Vision Fund slide points to more pain for SoftBank’s Son

Vision Fund slide points to more pain for SoftBank's Son
FILE PHOTO: Japan’s SoftBank Group Corp Chief Executive Masayoshi Son attends a news conference in Tokyo, Japan, Nov. 5, 2018. REUTERS/Kim Kyung-Hoon/File Photo

TOKYO : Sliding valuations in the listed portfolio of SoftBank Group Corp’s Vision Fund unit point to more pain for CEO Masayoshi Son when the group reports April-June earnings on Monday as investors go cool on the high-growth firms he favours.

Vision Fund’s public portfolio first-quarter loss could top $10 billion, Redex Research analyst Kirk Boodry estimated, after falls in robotics firm AutoStore Holdings Ltd, e-commerce firm Coupang Inc and artificial intelligence firm SenseTime Group Inc, whose shares fell by almost half on the last day of June.

While there is limited visibility on valuations of Vision Fund’s private portfolio, writedowns contributed to the record $26 billion Vision Fund loss reported in May as investor concern over prospects for high-growth stocks feeds through to private markets.

The extent of the reevaluation was underscored when Swedish payment firm Klarna last month raised capital at a valuation 85 per cent lower than at a SoftBank-led funding round the year before.

Writedowns in the private portfolio are unlikely to reflect the current weakness in valuations in the market, Jefferies analyst Atul Goyal said.

Chief Executive Son had been investing rapidly through the second Vision Fund, in which he has a personal stake, but in May pledged to “play defence” and reign in spending amid market turmoil triggered by rising interest rates and political instability.

The 64-year-old billionaire previously racked up personal losses betting on derivatives and publicly traded stocks through the SB Northstar trading arm, which has since been shuttered.

Compounding uncertainty at the tech conglomerate is the departure of a string of Son’s lieutenants.
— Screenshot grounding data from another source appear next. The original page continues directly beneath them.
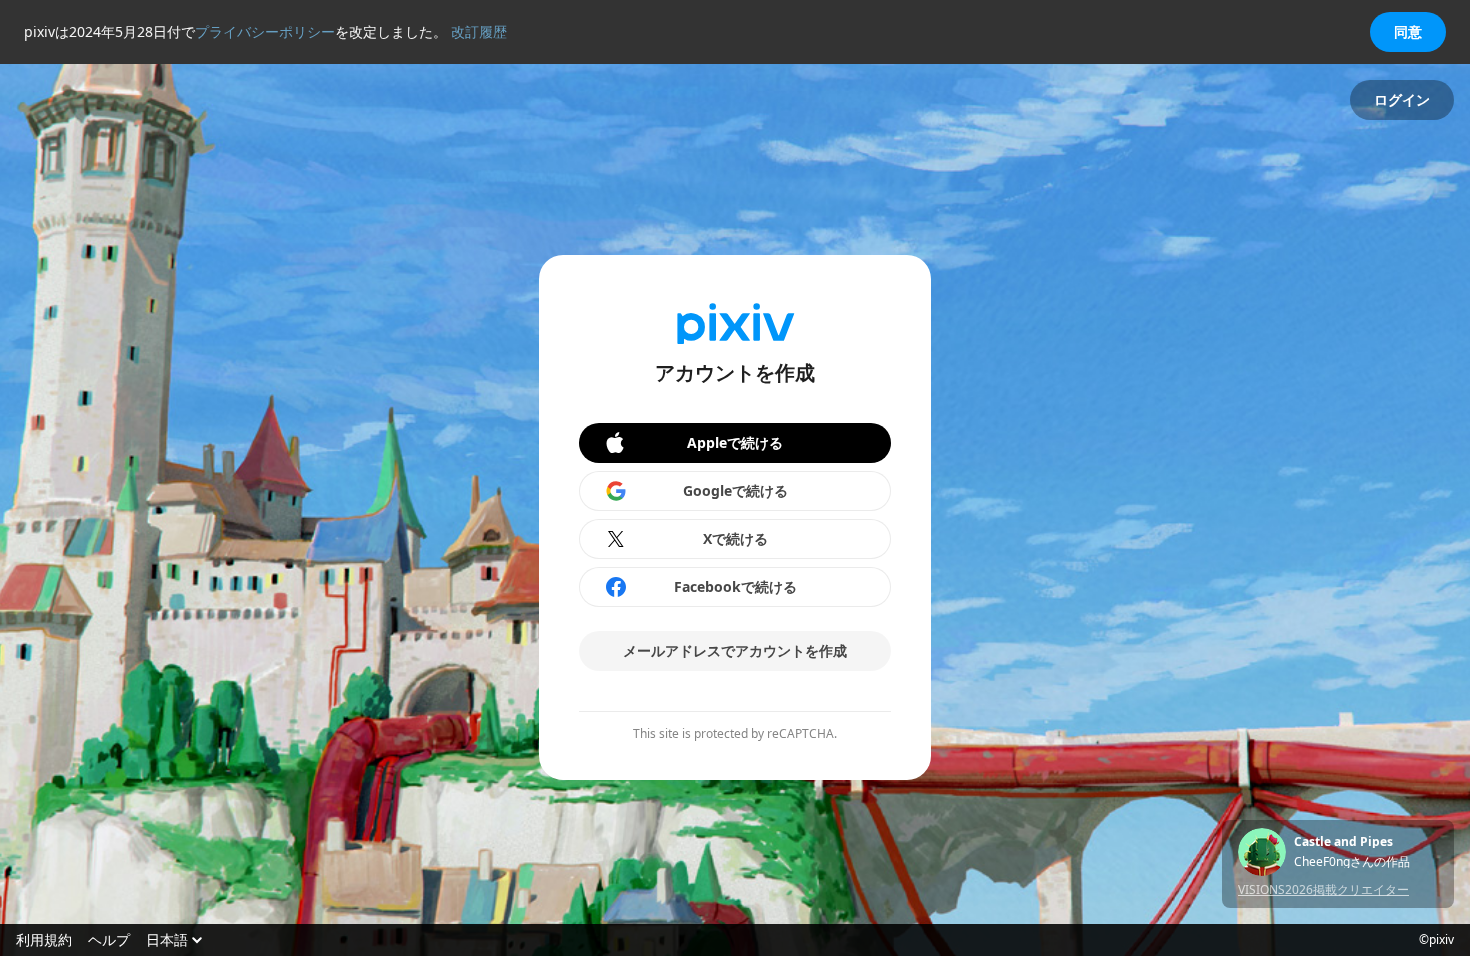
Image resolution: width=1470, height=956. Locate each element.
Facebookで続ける (735, 586)
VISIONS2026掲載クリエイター (1323, 889)
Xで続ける (735, 538)
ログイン (1402, 99)
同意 (1408, 31)
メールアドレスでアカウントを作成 (735, 650)
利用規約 (44, 940)
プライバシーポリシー (265, 31)
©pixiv (1436, 940)
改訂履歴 (479, 31)
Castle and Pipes (1343, 842)
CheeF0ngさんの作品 (1352, 862)
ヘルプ (109, 940)
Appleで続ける (735, 442)
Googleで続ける (735, 490)
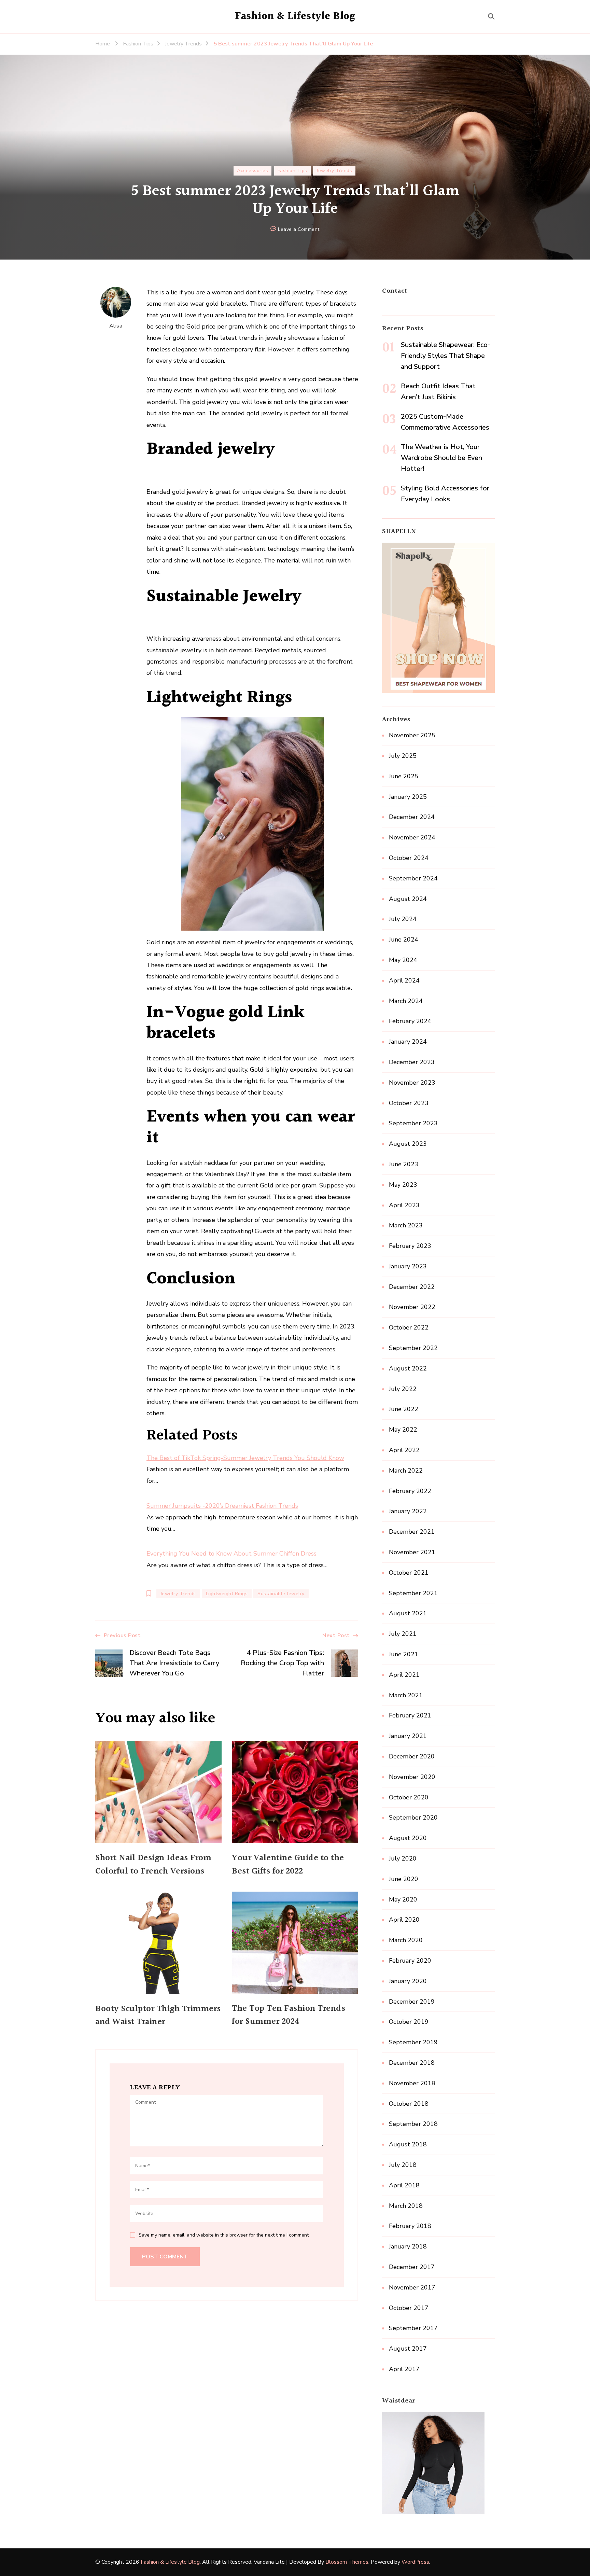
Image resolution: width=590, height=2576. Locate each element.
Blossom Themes (346, 2562)
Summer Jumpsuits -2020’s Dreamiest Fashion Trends (222, 1506)
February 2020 (410, 1961)
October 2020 (409, 1797)
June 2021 (403, 1654)
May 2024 (403, 960)
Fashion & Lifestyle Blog (295, 16)
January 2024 (408, 1042)
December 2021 (412, 1532)
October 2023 (409, 1103)
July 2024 (403, 919)
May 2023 (403, 1185)
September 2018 (413, 2124)
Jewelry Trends (334, 170)
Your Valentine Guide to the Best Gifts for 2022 (288, 1865)
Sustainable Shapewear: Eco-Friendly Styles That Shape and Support (445, 355)
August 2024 (408, 899)
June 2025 (403, 776)
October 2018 (409, 2104)
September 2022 (413, 1348)
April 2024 (404, 980)
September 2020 (413, 1817)
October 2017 (409, 2308)
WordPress (415, 2562)
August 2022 (408, 1368)
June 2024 (403, 939)
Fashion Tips (292, 170)
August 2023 (408, 1144)
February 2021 (410, 1715)
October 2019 (409, 2022)
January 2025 (408, 797)
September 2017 (413, 2328)
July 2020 (403, 1858)
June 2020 (403, 1879)
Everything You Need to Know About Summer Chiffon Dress (231, 1553)
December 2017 (412, 2267)
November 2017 (412, 2287)
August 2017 (408, 2348)
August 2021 (408, 1613)
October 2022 (409, 1327)
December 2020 (412, 1756)
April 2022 (404, 1450)
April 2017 (404, 2369)
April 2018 (404, 2185)
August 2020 (408, 1838)
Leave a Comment (299, 230)
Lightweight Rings (227, 1593)
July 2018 (403, 2165)
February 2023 (410, 1246)
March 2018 (406, 2206)
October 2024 (409, 858)
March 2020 (406, 1940)
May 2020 (403, 1899)
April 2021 (404, 1675)
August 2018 (408, 2144)
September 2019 (413, 2042)
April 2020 (404, 1920)
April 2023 (404, 1205)
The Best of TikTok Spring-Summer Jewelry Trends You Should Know (245, 1458)
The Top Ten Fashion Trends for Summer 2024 (288, 2015)
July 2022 (403, 1389)
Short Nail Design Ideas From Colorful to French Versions (153, 1865)
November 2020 (412, 1777)
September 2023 (413, 1123)
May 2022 (403, 1429)
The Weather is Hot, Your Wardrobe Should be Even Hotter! (441, 457)
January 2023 (408, 1266)
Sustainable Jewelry (281, 1593)
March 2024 (406, 1001)
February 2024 (410, 1021)
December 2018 (412, 2063)
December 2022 (412, 1287)
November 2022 (412, 1307)
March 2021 (406, 1695)
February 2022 (410, 1491)
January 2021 (408, 1736)
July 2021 (403, 1634)
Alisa (116, 326)
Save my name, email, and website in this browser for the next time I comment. (224, 2235)
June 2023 (403, 1164)
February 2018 (410, 2226)
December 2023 (412, 1062)
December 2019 (412, 2001)
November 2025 (412, 735)
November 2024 (412, 837)
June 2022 (403, 1409)
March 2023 (406, 1225)
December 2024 (412, 817)
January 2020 (408, 1981)
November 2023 (412, 1082)
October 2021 (409, 1573)
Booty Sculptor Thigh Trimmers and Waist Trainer (158, 2016)
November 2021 (412, 1552)
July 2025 (403, 756)
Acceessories (252, 170)
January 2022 (408, 1511)
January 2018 (408, 2246)
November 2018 (412, 2083)
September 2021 (413, 1593)
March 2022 (406, 1470)
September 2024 (413, 878)
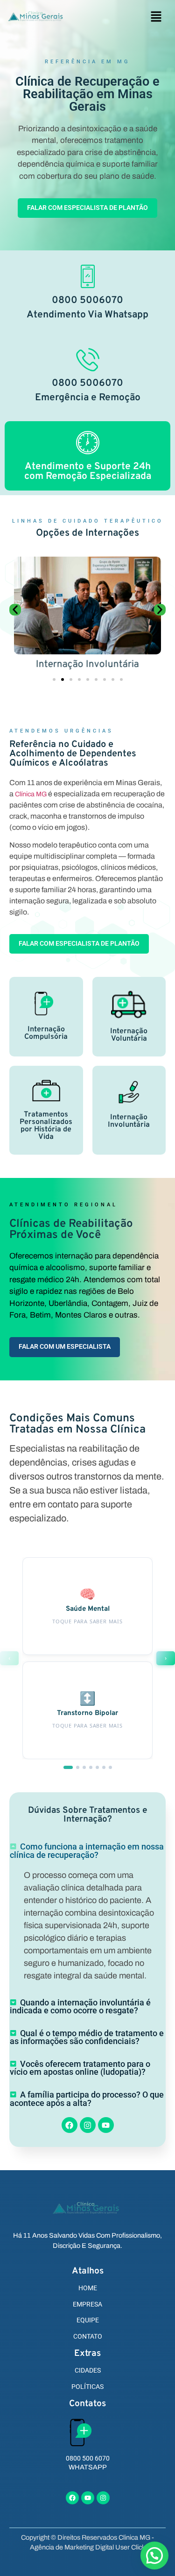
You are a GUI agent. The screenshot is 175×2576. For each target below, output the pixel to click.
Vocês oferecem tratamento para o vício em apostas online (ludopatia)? (80, 2068)
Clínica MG (31, 794)
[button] (156, 17)
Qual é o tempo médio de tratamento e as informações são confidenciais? (87, 2037)
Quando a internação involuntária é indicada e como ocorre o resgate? (80, 2007)
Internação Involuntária (87, 664)
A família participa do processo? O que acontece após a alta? (87, 2099)
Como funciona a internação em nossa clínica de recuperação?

A key architect of SoftBank’s push into investing in late-stage startups, Rajeev Misra, has stepped back from managing Vision Fund 2 to launch his own fund.

The cost of insuring against a default in SoftBank’s debt and its bond yields remains elevated, albeit off last month’s highs, and analysts point to the conglomerate’s constrained financing options given the portfolio weakness.

“Within Vision Fund itself, in the public holdings they have they don’t really have a lot of options,” said Redex Research’s Boodry.

SoftBank has been reliant on its large and liquid stake in e-commerce firm Alibaba Group Holding Ltd for financing. The group has now raised as much as $22 billion using the shares, the Financial Times estimated.

The conglomerate is targeting an initial public offering for chip designer Arm in the United States following the collapse of a sale to Nvidia Corp but analysts question the prospects for the listing.

SoftBank launched a 1 trillion yen ($7.5 billion) buyback last November, supporting shares which have fallen by about half from highs in March 2021, but had used more than 60 per cent of the capital by late June.